#### [What you have to do]
Locate every line in the records below that contains the string "chapter", treating uppercase and lowercase as different, and copy each such line in full.

#### [Records to use]

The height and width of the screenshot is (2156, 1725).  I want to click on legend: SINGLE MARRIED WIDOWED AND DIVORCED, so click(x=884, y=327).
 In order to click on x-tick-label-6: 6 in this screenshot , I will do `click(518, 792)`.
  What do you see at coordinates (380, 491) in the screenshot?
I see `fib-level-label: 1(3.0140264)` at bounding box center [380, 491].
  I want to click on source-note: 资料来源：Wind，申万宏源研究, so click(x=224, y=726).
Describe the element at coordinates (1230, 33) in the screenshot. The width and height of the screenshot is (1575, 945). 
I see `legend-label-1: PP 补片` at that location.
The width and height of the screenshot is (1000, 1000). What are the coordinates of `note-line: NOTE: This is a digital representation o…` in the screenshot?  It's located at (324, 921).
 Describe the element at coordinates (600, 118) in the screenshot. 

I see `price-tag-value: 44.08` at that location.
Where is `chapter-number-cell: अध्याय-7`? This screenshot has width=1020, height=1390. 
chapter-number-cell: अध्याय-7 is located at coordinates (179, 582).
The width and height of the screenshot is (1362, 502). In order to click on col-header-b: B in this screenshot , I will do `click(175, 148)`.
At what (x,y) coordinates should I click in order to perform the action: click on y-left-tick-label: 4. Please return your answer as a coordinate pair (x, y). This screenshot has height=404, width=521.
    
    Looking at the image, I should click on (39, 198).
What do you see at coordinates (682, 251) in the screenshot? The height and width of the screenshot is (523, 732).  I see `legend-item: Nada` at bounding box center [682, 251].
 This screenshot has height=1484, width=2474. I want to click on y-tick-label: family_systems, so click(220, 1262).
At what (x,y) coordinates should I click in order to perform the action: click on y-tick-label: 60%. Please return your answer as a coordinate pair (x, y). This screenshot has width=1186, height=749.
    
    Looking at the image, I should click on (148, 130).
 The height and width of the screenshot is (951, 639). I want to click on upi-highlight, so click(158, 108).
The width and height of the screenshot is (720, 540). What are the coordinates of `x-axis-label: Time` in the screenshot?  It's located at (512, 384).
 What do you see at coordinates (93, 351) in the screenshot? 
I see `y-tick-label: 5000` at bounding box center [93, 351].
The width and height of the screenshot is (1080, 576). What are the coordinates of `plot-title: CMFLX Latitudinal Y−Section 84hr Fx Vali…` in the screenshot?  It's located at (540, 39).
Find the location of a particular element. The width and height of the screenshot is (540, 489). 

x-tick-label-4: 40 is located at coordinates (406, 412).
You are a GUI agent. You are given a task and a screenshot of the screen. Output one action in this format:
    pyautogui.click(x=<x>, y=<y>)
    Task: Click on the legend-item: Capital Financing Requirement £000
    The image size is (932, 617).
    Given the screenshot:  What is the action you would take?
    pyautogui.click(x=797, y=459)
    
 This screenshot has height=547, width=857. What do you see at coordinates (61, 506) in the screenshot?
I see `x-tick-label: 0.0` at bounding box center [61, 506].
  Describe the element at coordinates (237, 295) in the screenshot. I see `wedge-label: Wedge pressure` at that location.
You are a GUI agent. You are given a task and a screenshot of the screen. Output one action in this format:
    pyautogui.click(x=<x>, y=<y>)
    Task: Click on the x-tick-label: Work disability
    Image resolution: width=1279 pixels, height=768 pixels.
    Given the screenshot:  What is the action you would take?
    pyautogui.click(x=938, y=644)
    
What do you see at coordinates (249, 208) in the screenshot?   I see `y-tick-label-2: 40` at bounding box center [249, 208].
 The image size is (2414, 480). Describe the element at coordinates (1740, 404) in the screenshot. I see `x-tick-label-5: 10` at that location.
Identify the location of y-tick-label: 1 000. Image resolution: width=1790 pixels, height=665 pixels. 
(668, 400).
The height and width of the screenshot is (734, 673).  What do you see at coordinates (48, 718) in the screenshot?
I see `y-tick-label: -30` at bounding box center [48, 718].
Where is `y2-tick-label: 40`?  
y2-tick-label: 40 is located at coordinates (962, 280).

#### [Exercise output]
Where is `chapter-number-cell: अध्याय-7`? This screenshot has width=1020, height=1390. 
chapter-number-cell: अध्याय-7 is located at coordinates (179, 582).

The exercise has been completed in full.